Семернина обомлела и не могла тронуться с места, когда вдруг увидела воочию те самые столпы и ту самую икону, которые видела во сне. Обливаясь слезами, долго молилась она ей, и вдруг землячка, с ней бывшая, говорит ей удивлённо: «Тётушка, а у тебя ведь рот на место стал, и глаз теперь не страшен, и лицо прежнее!» Мучительные боли также исчезли, ненасытная жажда воды прекратилась, и Семернина стала совсем здоровой, после 15-летних непрерывных страданий.

Я знаю, что многие читатели, прочтя эти строки, пожмут плечами с улыбкою сожаления о легковерии людей. Я лично не принадлежу к числу тех, которые имеют нравственное право убеждать других в возможности чудесного. Сам я никогда не стоял в положении, которое дало бы мне возможность с твёрдым убеждение высказаться по этому смущающему всех нас вопросу. Но, может быть, было бы уместно при этом случае указать на некоторую, всем нам общую, непоследовательность в суждениях наших.

В самом деле, почему только в одной этой области мы проявляем обыкновенно столько скептицизма и недоверия? Веру в чудеса мы встречаем широко распространённою и укоренённою среди людей. Если бы применить к этому вопросу принцип большинства голосов, столь излюбленный нами в области политической и общественной жизни, то мы, несомненно, получили бы такой колоссальный вотум в пользу возможности чудес, в котором голоса скептиков потонули бы, как капля в море.
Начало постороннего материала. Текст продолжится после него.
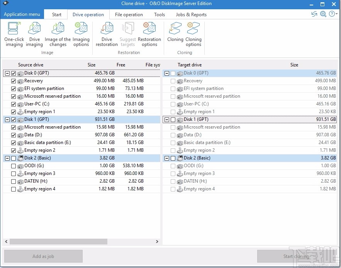Uncheck the Data (D:) source partition
Screen dimensions: 341x268
tap(13, 135)
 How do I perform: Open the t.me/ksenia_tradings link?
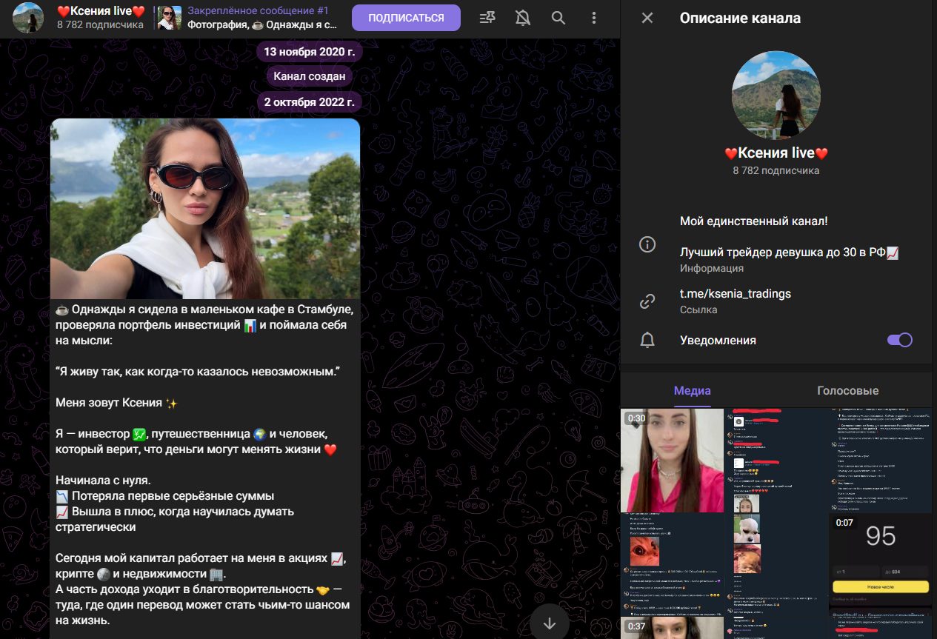736,293
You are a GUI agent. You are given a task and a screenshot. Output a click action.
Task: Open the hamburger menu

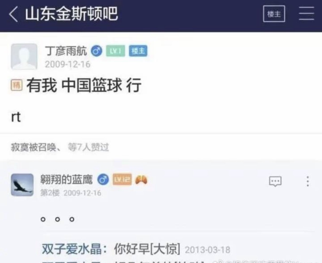[306, 14]
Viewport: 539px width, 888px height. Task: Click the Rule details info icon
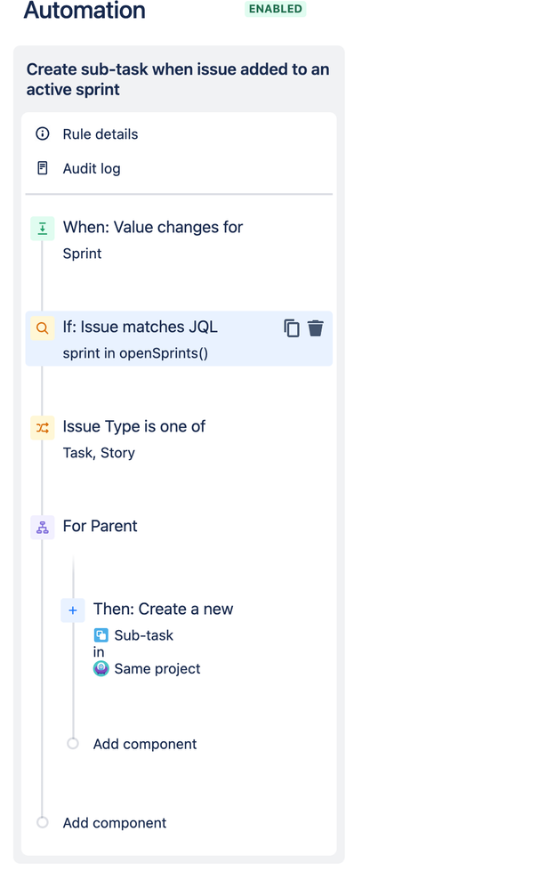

Убеждение же целых веков и народов должно что-нибудь значить в ряду доказательств, особенно относительно предметов, которых не можешь точно исследовать.

Во всяком случае, такое всемирное убеждение несколько посильнее моего одиночного и в себе неуверенного скептицизма.

Но и помимо этого, вспомните, какое вообще доверие оказываем мы свидетельству людей, обещающих показывать истину. На суде единогласное показание двух свидетелей, далеко не всегда пользующихся нравственным авторитетом, достаточно для того, чтобы сослать человека в каторгу за преступление, которого не видел никто, кроме них.

Наблюдение учёного, который в тиши своего кабинета увидел под микроскопом какое-нибудь трудно уловимое изменение невидимой глазу бактерии, принимается за бесспорный факт науки всем учёным миром, на него ссылаются, из него делают важные практические выводы.

Но вот в другой области, в области религиозной веры, самые точные и убеждённые свидетельства людей иногда высокого нравственного авторитета, которых правдивость и искренность не может быть подвергнута никакому сомнению, зачастую умирают за то, что почитают истину, встречаются умными людьми наравне с бабьими сказками как плоды невежественного суеверия и легкомысленной фантазии.

Обыкновенно это объясняют тем, что наблюдения учёных могут быть проверены и подтверждены всяким другим при тех же условиях, а свидетельства чудесного проверке не подлежат.

Но мне кажется, в этой постановке вопроса есть некоторая натяжка. Наблюдения разными учёными одного и того же предмета очень редко могут происходить при одних и тех же условиях, отчего и результаты этих наблюдений далеко не всегда и не во всем совпадают, а с другой стороны, невозможно отрицать, что свидетельства о так называемых чудесных случаях повторяются с поразительным сходством самыми разнообразными свидетелями, при самых разнообразных обстоятельствах, даже в разные века и у разных народов.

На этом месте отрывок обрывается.